Overview of Abnormal Responses

  • Type B Adverse Reactions: Also termed bizarre reactions; characterized by:

    • Dose-independent

    • Unpredictable

    • Rare and potentially fatal (e.g., anaphylaxis to penicillin)

  • Contrasted with Type A Adverse Reactions:

    • Dose-dependent

    • Predictable based on pharmacology (e.g., insulin inducing hypoglycemia)

  • Abnormal responses often stem from complex immune responses influenced by genetic background.

Types of Abnormal Responses

  • Evidence suggests that abnormal responses are tied to genetic variations affecting immune hypersensitivity.

  • Examples include:

  • Rhabdomyolysis

  • Skin Reactions such as Stevens-Johnson Syndrome and Toxic Epidermal Necrolysis

Drug Examples Associated with Abnormal Responses

1. Abacavir (Antiretroviral for HIV)
  • Genetic Association: HLA-B*5701 allele presence leads to hypersensitivity reactions in 4-8% of patients.

  • Mechanism: Drug binds to antigen receptor, triggering abnormal immune response via T-cells.

  • Significance of Testing: Mandatory genetic testing to identify the presence of HLA-B*57:01 before prescribing.

  • If the variant is present, alternatives should be used to prevent severe hypersensitivity (like Stevens-Johnson Syndrome).

2. Carbamazepine (Antiepileptic & Bipolar Treatment)
  • Genetic Association: HLA-B*15:02 allele is common in East Asian populations.

  • Study Findings: Taiwan trial showed reduced incidence of Stevens-Johnson and toxic epidermal necrolysis when alternatives were used instead of carbamazepine in HLA-B*15:02 carriers.

  • Recommendation: While not yet mandatory, strong recommendations exist for genetic testing, particularly in East Asian communities to mitigate risk of adverse reactions.

3. Statins (e.g., Simvastatin)
  • Genetic Association: SLCO1B1*5 variant correlates with increased risk of rhabdomyolysis.

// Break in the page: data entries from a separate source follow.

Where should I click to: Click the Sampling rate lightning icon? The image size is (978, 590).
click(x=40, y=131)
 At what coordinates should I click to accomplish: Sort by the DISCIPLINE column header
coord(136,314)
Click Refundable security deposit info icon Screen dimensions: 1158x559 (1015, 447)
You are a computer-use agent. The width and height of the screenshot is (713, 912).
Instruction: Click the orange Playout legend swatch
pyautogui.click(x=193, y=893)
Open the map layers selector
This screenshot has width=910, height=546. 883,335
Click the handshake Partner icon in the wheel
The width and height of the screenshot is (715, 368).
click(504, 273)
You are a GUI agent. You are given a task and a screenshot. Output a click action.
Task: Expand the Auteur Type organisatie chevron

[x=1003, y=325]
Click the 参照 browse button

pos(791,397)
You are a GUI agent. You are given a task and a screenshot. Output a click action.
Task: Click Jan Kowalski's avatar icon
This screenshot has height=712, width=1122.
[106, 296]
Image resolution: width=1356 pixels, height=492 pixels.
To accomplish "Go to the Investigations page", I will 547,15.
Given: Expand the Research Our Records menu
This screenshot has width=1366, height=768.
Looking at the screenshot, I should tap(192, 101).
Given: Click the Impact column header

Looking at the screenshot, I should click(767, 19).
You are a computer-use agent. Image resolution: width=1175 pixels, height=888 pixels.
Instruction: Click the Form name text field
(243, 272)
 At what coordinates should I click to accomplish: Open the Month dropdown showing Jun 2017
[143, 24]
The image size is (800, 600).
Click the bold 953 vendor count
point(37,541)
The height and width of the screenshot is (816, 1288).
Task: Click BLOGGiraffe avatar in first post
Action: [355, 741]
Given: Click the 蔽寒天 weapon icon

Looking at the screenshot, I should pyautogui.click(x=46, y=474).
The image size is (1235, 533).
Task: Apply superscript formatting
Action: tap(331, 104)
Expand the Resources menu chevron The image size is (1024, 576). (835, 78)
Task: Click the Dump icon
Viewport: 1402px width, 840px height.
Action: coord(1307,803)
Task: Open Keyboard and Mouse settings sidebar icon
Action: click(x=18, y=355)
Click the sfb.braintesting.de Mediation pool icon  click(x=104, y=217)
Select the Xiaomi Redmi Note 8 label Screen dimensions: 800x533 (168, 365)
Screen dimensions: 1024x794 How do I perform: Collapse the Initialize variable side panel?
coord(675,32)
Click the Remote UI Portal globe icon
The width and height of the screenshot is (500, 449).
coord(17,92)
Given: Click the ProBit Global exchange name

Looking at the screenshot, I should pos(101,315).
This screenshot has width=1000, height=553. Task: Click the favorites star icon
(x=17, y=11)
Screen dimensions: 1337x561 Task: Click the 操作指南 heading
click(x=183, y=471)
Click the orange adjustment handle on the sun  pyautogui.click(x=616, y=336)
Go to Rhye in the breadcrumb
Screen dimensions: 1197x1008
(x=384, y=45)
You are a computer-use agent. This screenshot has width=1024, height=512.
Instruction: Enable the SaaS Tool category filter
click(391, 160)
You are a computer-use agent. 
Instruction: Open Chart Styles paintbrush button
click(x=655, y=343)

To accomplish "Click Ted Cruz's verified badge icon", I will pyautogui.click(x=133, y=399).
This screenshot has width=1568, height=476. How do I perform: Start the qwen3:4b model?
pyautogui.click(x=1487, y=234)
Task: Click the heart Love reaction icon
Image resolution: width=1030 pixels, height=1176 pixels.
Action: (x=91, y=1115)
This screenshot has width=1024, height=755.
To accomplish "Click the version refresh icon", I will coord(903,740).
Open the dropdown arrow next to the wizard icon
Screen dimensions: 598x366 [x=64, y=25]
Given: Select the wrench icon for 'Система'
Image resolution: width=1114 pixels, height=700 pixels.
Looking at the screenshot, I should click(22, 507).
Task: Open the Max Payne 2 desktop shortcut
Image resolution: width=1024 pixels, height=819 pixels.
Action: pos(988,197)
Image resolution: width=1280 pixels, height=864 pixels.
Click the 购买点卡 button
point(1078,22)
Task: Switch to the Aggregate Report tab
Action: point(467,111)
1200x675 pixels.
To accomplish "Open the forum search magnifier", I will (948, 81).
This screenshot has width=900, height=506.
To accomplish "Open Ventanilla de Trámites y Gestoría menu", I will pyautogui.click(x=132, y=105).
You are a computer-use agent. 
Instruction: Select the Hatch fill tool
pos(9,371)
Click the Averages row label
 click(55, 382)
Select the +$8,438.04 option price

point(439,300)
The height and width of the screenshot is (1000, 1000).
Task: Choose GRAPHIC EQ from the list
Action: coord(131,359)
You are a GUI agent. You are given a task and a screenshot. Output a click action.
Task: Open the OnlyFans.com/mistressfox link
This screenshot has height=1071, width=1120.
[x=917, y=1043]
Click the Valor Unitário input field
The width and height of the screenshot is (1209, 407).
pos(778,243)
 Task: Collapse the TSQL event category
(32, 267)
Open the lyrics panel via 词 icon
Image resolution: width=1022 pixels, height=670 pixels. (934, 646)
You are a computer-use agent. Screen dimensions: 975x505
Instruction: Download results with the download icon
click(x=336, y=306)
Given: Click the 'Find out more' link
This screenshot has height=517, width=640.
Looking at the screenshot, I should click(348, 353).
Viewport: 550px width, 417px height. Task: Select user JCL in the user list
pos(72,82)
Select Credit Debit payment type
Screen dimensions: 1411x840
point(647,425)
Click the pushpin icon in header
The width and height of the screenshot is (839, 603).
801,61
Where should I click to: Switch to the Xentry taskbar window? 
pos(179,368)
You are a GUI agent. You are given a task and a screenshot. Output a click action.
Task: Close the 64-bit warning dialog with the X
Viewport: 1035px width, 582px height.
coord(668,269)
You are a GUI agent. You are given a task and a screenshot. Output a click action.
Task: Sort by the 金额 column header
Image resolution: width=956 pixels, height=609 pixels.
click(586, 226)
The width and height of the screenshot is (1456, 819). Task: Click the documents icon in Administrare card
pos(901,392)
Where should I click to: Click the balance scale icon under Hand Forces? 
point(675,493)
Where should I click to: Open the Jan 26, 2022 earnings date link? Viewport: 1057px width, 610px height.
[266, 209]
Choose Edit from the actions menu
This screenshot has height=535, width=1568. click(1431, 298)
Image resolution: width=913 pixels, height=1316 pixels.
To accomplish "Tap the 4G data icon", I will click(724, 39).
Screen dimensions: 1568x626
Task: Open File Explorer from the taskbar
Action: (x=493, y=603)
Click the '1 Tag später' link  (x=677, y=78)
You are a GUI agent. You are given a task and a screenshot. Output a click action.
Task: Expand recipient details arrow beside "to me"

  • Mechanism: The variant affects the OATP1B1 transporter protein on liver cells, reducing statin absorption and increasing toxicity risks due to higher systemic exposure.

  • Study Observations:

  • Statin exposure increased by 221% in carriers of SLCO1B1*5 compared to non-carriers

  • Variability in response among different statins depending on their uptake mechanisms, but all generally rely on OATP1B1.